Bombs hardening Serb attitudes

NATO strikes in Belgrade pump up nationalist rage. A negotiated end to

Sasa, a young professional, returned here from London last week to fight against NATO. His best friend, Nemanje Vucinic, a dentist, says he will join the army "the very first moment an American steps on our territory."

The two once were liberal-minded opponents of Slobodan Milosevic's regime. Now they are anti-American, anti-Albanian and ready to die to keep Kosovo part of Serbia and to protect their country from Western aggressors.

"Milosevic is not important anymore," says Mr. Vucinic. "This is about defending our country."

The residents of Belgrade have been swept into an unprecedented rage following nearly two weeks of relentless pummeling by NATO. Nationalism, here, has been pumped to new heights, and support for Milosevic has become more unified. It is the opposite of what NATO planners had hoped for, and it makes the possibility of a Serbian surrender unlikely.

"This is definitely a horrible mistake by America," says a pro-Western Serbian intellectual. "Whatever NATO does, the Serbs will never accept an agreement with them. I'm not saying it's smart, but that's our mentality."

Over the weekend, NATO bombs struck downtown Belgrade for the first time, leaving a police building and a military headquarters in flames. They lit up a main boulevard like massive torches, and could be seen from miles away.

Yesterday, NATO strikes intensified, reportedly hitting a police academy, a heating plant, a fuel depot, and a factory north of Kosovo. Witnesses report two of three bridges in the major city of Novi Sad were destroyed. The loss not only debilitates the Serbian forces' resupply routes, but shuts off access across the Danube River north to Hungary.
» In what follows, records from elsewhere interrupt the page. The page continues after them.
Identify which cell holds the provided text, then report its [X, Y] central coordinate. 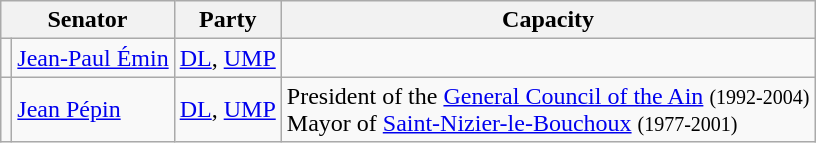
Party [228, 20]
President of the General Council of the Ain (1992-2004)Mayor of Saint-Nizier-le-Bouchoux (1977-2001) [548, 110]
Jean-Paul Émin [93, 58]
Jean Pépin [93, 110]
Capacity [548, 20]
Senator [88, 20]
Return [X, Y] of the center of cell containing provided text 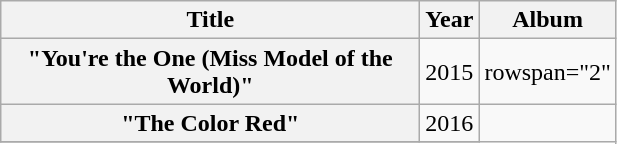
Album [548, 20]
Title [210, 20]
"You're the One (Miss Model of the World)" [210, 72]
rowspan="2" [548, 72]
"The Color Red" [210, 123]
2016 [450, 123]
2015 [450, 72]
Year [450, 20]
Locate the cell with the specified text and output its (X, Y) center coordinate. 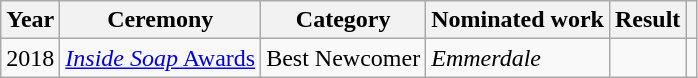
Best Newcomer (344, 58)
Year (30, 20)
Category (344, 20)
Emmerdale (518, 58)
Result (647, 20)
Inside Soap Awards (160, 58)
2018 (30, 58)
Ceremony (160, 20)
Nominated work (518, 20)
Find where the given text appears and provide that cell's center as [X, Y] coordinate. 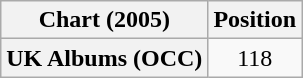
118 [255, 58]
Chart (2005) [104, 20]
Position [255, 20]
UK Albums (OCC) [104, 58]
Identify which cell holds the provided text, then report its [X, Y] central coordinate. 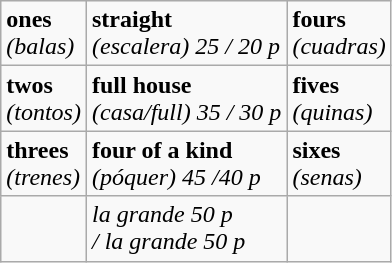
twos (tontos) [44, 98]
la grande 50 p/ la grande 50 p [186, 228]
four of a kind(póquer) 45 /40 p [186, 164]
threes (trenes) [44, 164]
ones (balas) [44, 34]
straight(escalera) 25 / 20 p [186, 34]
sixes (senas) [339, 164]
fives (quinas) [339, 98]
fours (cuadras) [339, 34]
full house(casa/full) 35 / 30 p [186, 98]
From the cell containing the given text, extract its center point as (X, Y) coordinate. 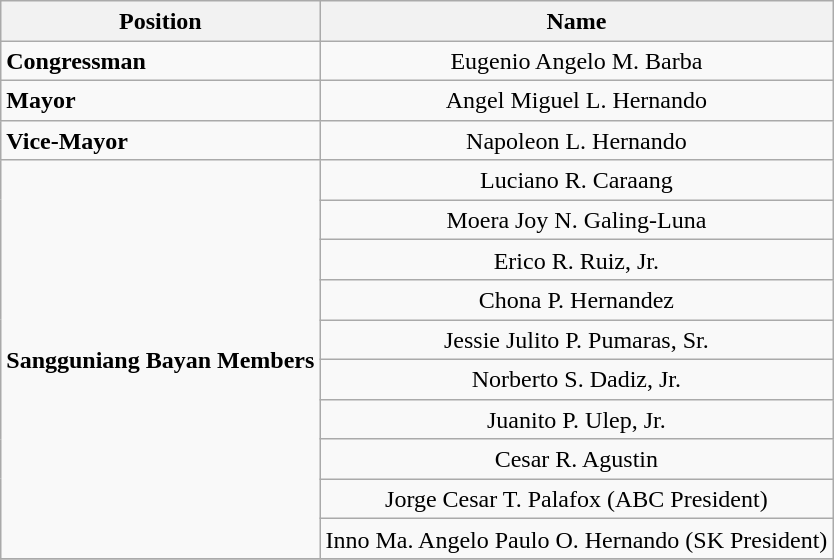
Congressman (160, 61)
Moera Joy N. Galing-Luna (576, 220)
Eugenio Angelo M. Barba (576, 61)
Jorge Cesar T. Palafox (ABC President) (576, 499)
Jessie Julito P. Pumaras, Sr. (576, 340)
Cesar R. Agustin (576, 459)
Position (160, 21)
Vice-Mayor (160, 140)
Erico R. Ruiz, Jr. (576, 260)
Angel Miguel L. Hernando (576, 100)
Mayor (160, 100)
Juanito P. Ulep, Jr. (576, 419)
Napoleon L. Hernando (576, 140)
Chona P. Hernandez (576, 300)
Name (576, 21)
Luciano R. Caraang (576, 180)
Sangguniang Bayan Members (160, 359)
Norberto S. Dadiz, Jr. (576, 379)
Inno Ma. Angelo Paulo O. Hernando (SK President) (576, 539)
From the cell containing the given text, extract its center point as [x, y] coordinate. 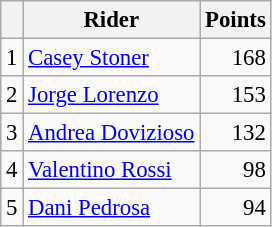
Valentino Rossi [112, 170]
1 [12, 58]
Rider [112, 20]
Andrea Dovizioso [112, 133]
153 [236, 95]
94 [236, 208]
Dani Pedrosa [112, 208]
4 [12, 170]
Jorge Lorenzo [112, 95]
3 [12, 133]
98 [236, 170]
Points [236, 20]
2 [12, 95]
132 [236, 133]
5 [12, 208]
Casey Stoner [112, 58]
168 [236, 58]
Identify which cell holds the provided text, then report its (X, Y) central coordinate. 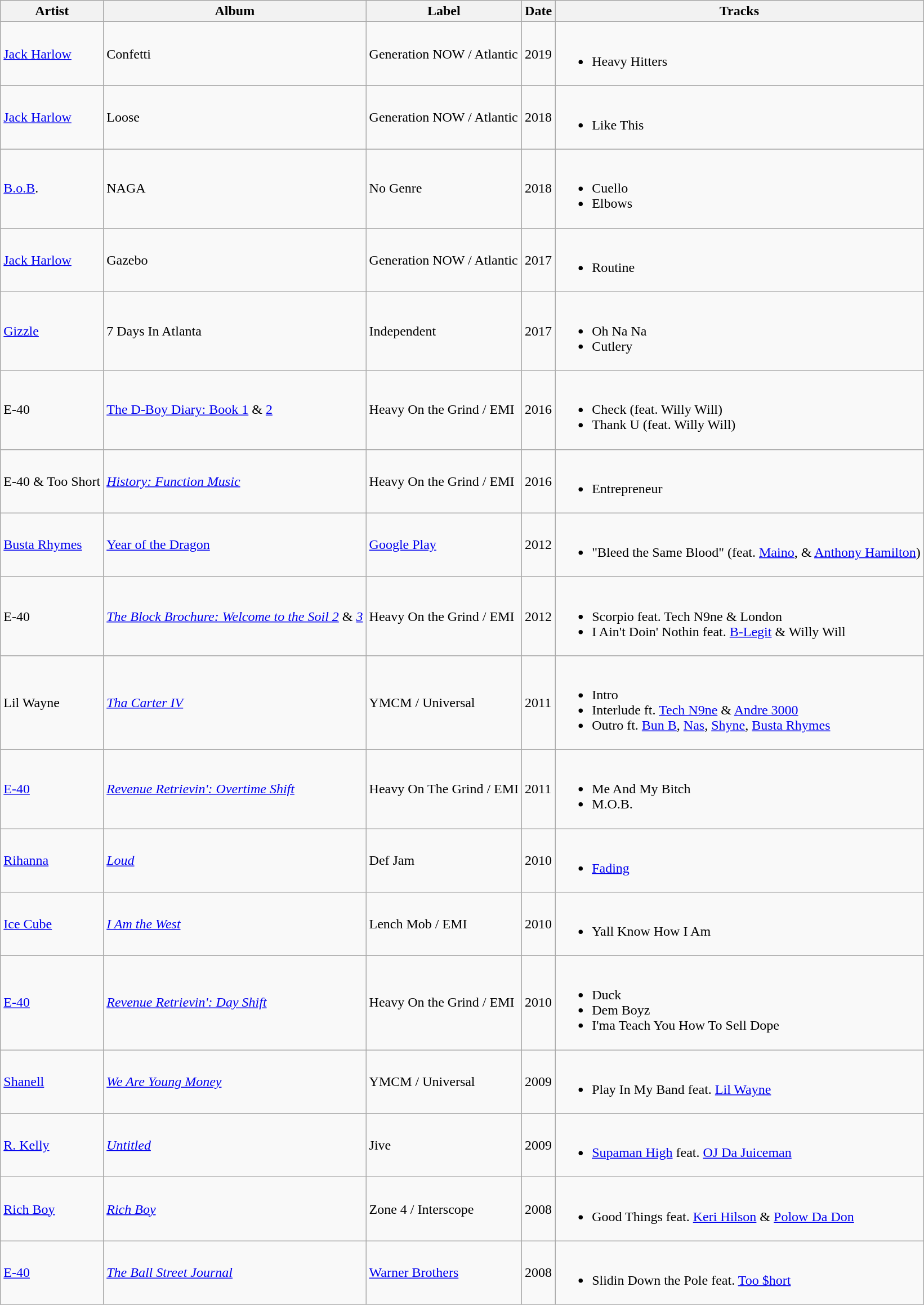
"Bleed the Same Blood" (feat. Maino, & Anthony Hamilton) (740, 545)
The Block Brochure: Welcome to the Soil 2 & 3 (235, 616)
IntroInterlude ft. Tech N9ne & Andre 3000Outro ft. Bun B, Nas, Shyne, Busta Rhymes (740, 703)
I Am the West (235, 925)
E-40 & Too Short (52, 481)
Busta Rhymes (52, 545)
Me And My BitchM.O.B. (740, 789)
Loud (235, 860)
Zone 4 / Interscope (444, 1209)
Jive (444, 1145)
Independent (444, 331)
Lil Wayne (52, 703)
Confetti (235, 54)
Def Jam (444, 860)
R. Kelly (52, 1145)
No Genre (444, 189)
Label (444, 11)
Rihanna (52, 860)
Gazebo (235, 260)
The D-Boy Diary: Book 1 & 2 (235, 410)
Loose (235, 117)
Date (538, 11)
Fading (740, 860)
Good Things feat. Keri Hilson & Polow Da Don (740, 1209)
NAGA (235, 189)
Revenue Retrievin': Day Shift (235, 1003)
B.o.B. (52, 189)
Heavy On The Grind / EMI (444, 789)
Artist (52, 11)
DuckDem BoyzI'ma Teach You How To Sell Dope (740, 1003)
Tracks (740, 11)
Check (feat. Willy Will)Thank U (feat. Willy Will) (740, 410)
History: Function Music (235, 481)
CuelloElbows (740, 189)
Lench Mob / EMI (444, 925)
Entrepreneur (740, 481)
Gizzle (52, 331)
Heavy Hitters (740, 54)
Routine (740, 260)
Year of the Dragon (235, 545)
Ice Cube (52, 925)
Warner Brothers (444, 1273)
Yall Know How I Am (740, 925)
Play In My Band feat. Lil Wayne (740, 1082)
Like This (740, 117)
We Are Young Money (235, 1082)
7 Days In Atlanta (235, 331)
Slidin Down the Pole feat. Too $hort (740, 1273)
Oh Na NaCutlery (740, 331)
Revenue Retrievin': Overtime Shift (235, 789)
The Ball Street Journal (235, 1273)
Shanell (52, 1082)
Untitled (235, 1145)
Album (235, 11)
Tha Carter IV (235, 703)
Google Play (444, 545)
Scorpio feat. Tech N9ne & LondonI Ain't Doin' Nothin feat. B-Legit & Willy Will (740, 616)
Supaman High feat. OJ Da Juiceman (740, 1145)
2019 (538, 54)
From the cell containing the given text, extract its center point as [x, y] coordinate. 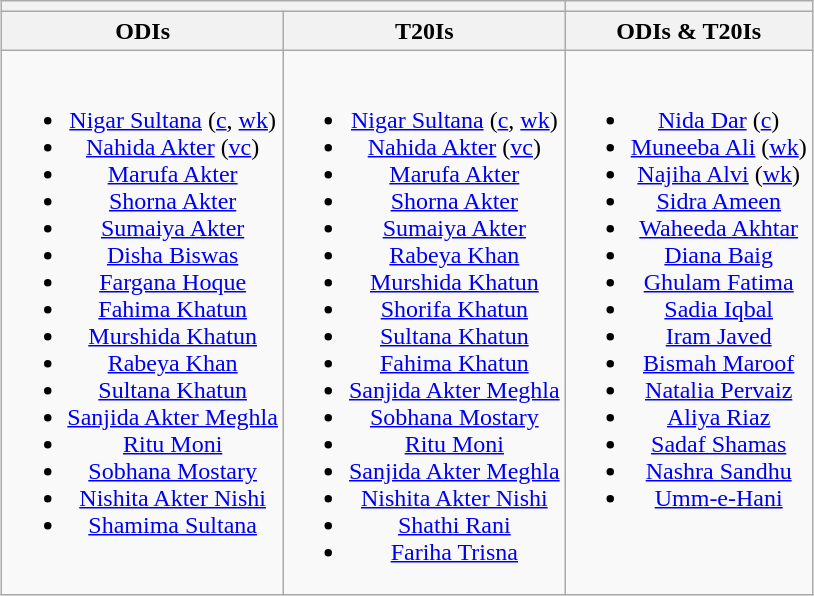
ODIs [143, 31]
T20Is [424, 31]
ODIs & T20Is [688, 31]
Identify which cell holds the provided text, then report its [x, y] central coordinate. 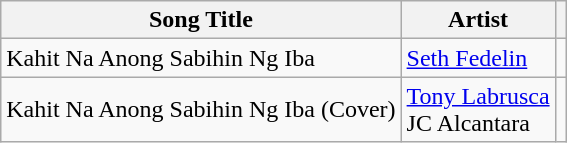
Tony LabruscaJC Alcantara [478, 110]
Song Title [201, 20]
Kahit Na Anong Sabihin Ng Iba (Cover) [201, 110]
Seth Fedelin [478, 58]
Kahit Na Anong Sabihin Ng Iba [201, 58]
Artist [478, 20]
Detect which cell encompasses the target text, then output its (X, Y) center coordinate. 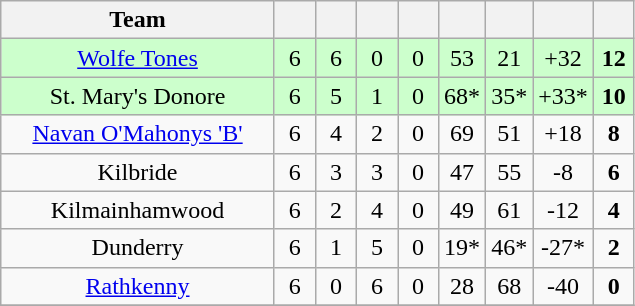
55 (510, 172)
28 (462, 286)
68* (462, 96)
-40 (564, 286)
+18 (564, 134)
35* (510, 96)
Rathkenny (138, 286)
61 (510, 210)
21 (510, 58)
Team (138, 20)
12 (614, 58)
51 (510, 134)
68 (510, 286)
Dunderry (138, 248)
Kilmainhamwood (138, 210)
+32 (564, 58)
47 (462, 172)
Navan O'Mahonys 'B' (138, 134)
53 (462, 58)
-8 (564, 172)
49 (462, 210)
St. Mary's Donore (138, 96)
Wolfe Tones (138, 58)
69 (462, 134)
-12 (564, 210)
8 (614, 134)
10 (614, 96)
19* (462, 248)
Kilbride (138, 172)
46* (510, 248)
-27* (564, 248)
+33* (564, 96)
Return the [X, Y] coordinate for the center point of the cell that contains the specified text.  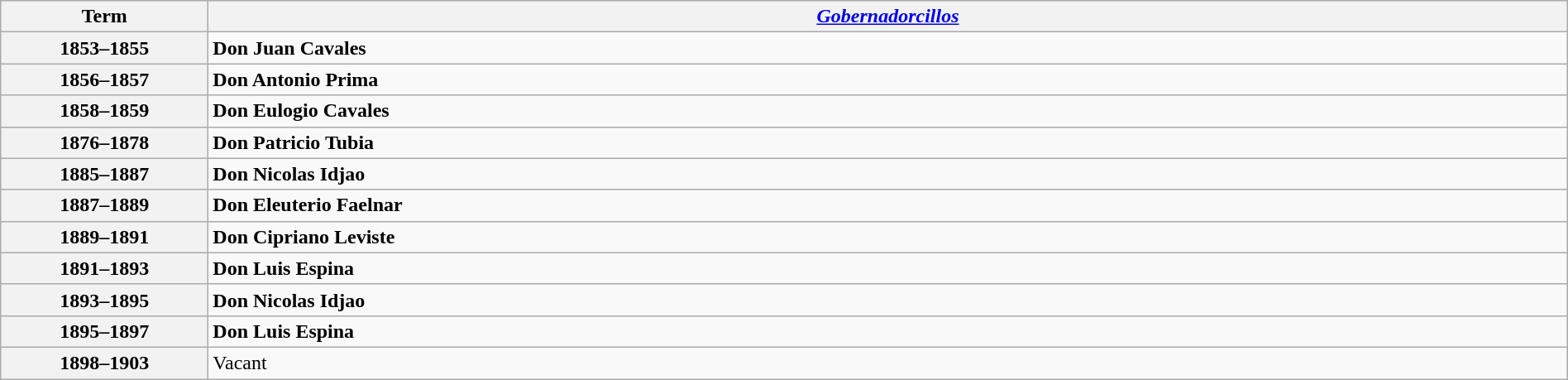
1895–1897 [104, 331]
1856–1857 [104, 79]
Don Cipriano Leviste [888, 237]
Vacant [888, 362]
1893–1895 [104, 299]
Don Juan Cavales [888, 48]
1876–1878 [104, 142]
1898–1903 [104, 362]
1889–1891 [104, 237]
Gobernadorcillos [888, 17]
1891–1893 [104, 268]
Term [104, 17]
Don Eleuterio Faelnar [888, 205]
Don Antonio Prima [888, 79]
1887–1889 [104, 205]
1858–1859 [104, 111]
Don Eulogio Cavales [888, 111]
1885–1887 [104, 174]
Don Patricio Tubia [888, 142]
1853–1855 [104, 48]
Provide the (x, y) coordinate of the cell's center where the given text is located.  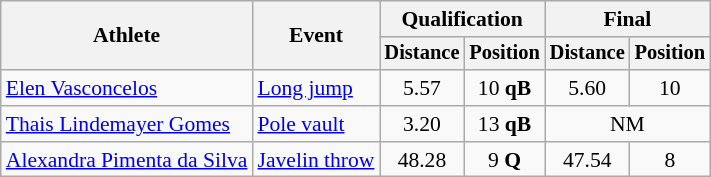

The bombs appear to have hit their targets with pinpoint accuracy. Still, Yugoslav officials reported three deaths and 16 injured in the latest airstrikes.

The problems caused by the airstrikes - and Milosevic's refusal to back down - are fanning across the Balkans, a region that is already tense with ethnic animosity.

The ethnic Albanians of Kosovo, fleeing the region by the tens of thousands amid reports of ethnic cleansing and mass executions, are rapidly exhausting the resources of neighboring countries. Macedonia, a tiny and unstable country bordering Kosovo, announced Saturday it could accept no more refugees.

MONTENEGRO, the small republic that along with Serbia that makes up Yugoslavia, also has been hit by waves of Albanian refugees. The US-backed government of President Milo Djukanovic is bracing for a possible coup by Milosevic-backed hardliners. The commander of the 2nd Yugoslav Army, based in Montenegro, was recently replaced by a Milosevic loyalist.

"Mr. Milosevic and his followers are bringing about the disintegration of this country," Djukanovic said in a television interview this weekend.

In Belgrade, daily demonstrations - at first music concerts and peace protests - are becoming nationalist rallies. Anti-Western slogans are becoming harsher, and Serbs are increasingly waving the flags of Russia and Greece - two Christian Orthodox countries that have been sympathetic to Yugoslavia.

Western buildings, such as the American Cultural Center, also on the main boulevard, have become shrines of hatred. They are covered with Nazi swastikas and violent curses.

Vojislav Seselj, the ultranationalist Serbian vice-premier, was recently seen walking through the center of town with his four sons - in an usual display of public defiance. Others on the street crowded around him approvingly as he walked on with a stern look on his face.

Serbian forces are on the street en masse, and continue to intimidate the press. Police on Saturday - with pistols drawn - jumped the car of two foreign journalists for no apparent reason. Other foreign journalists have been expelled or denied access to damage sites.

Many residents of Belgrade, such as Sasa and Mr. Vucinic, the two best friends, say they are sinking into a world in which no one feels safe. More than blind hatred for the US, they feel betrayed, that the US they once looked to for help in delivering a democracy to Serbia is dropping bombs on them.

"I used to want to go to the States to live," says Vucinic. "Now I will never go - not even to visit."